(Stored items from a collection)
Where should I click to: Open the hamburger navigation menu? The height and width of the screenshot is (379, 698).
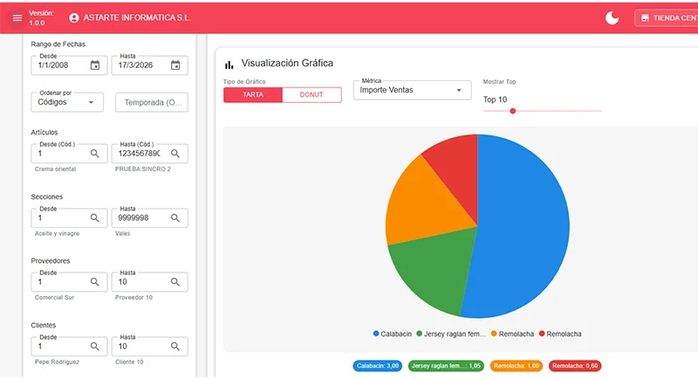tap(17, 17)
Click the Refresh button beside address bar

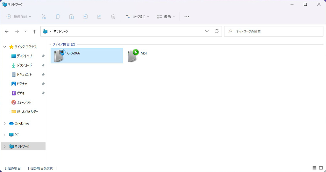point(216,31)
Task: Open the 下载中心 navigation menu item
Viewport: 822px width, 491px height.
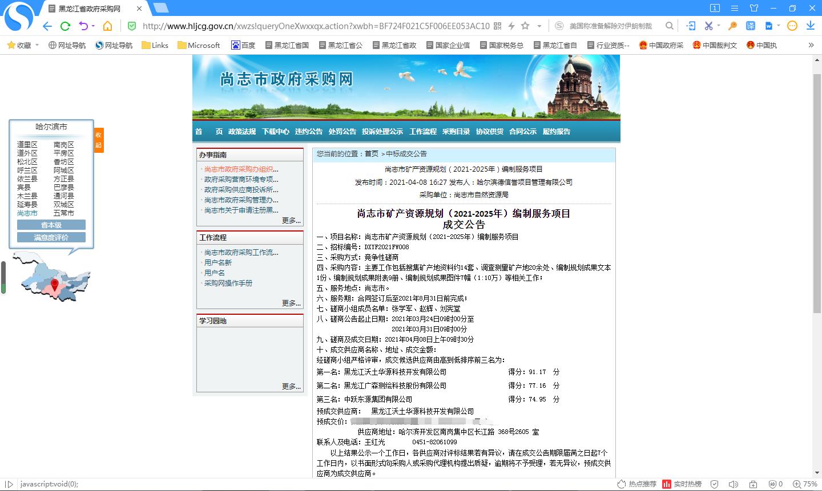Action: (x=276, y=132)
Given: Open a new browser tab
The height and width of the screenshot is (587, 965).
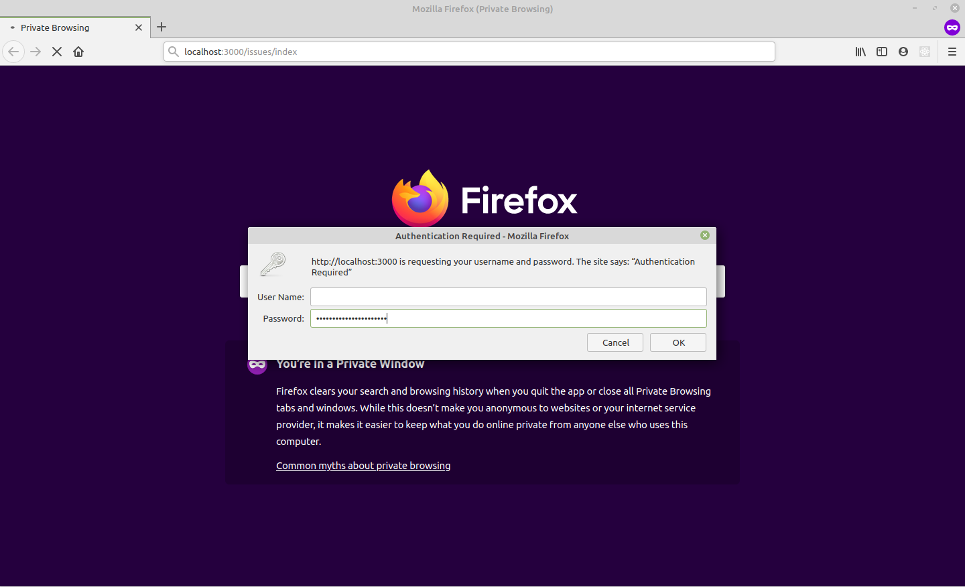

_Problem to solve_
Each entry above should be given again exactly, with its pictures omitted.

_Solution to the exercise_
Where should I click to: Open the hamburger navigation menu? The height and width of the screenshot is (379, 698).
tap(17, 17)
Click the Refresh button beside address bar

point(216,31)
Task: Open the 下载中心 navigation menu item
Viewport: 822px width, 491px height.
Action: (x=276, y=132)
Given: Open a new browser tab
The height and width of the screenshot is (587, 965).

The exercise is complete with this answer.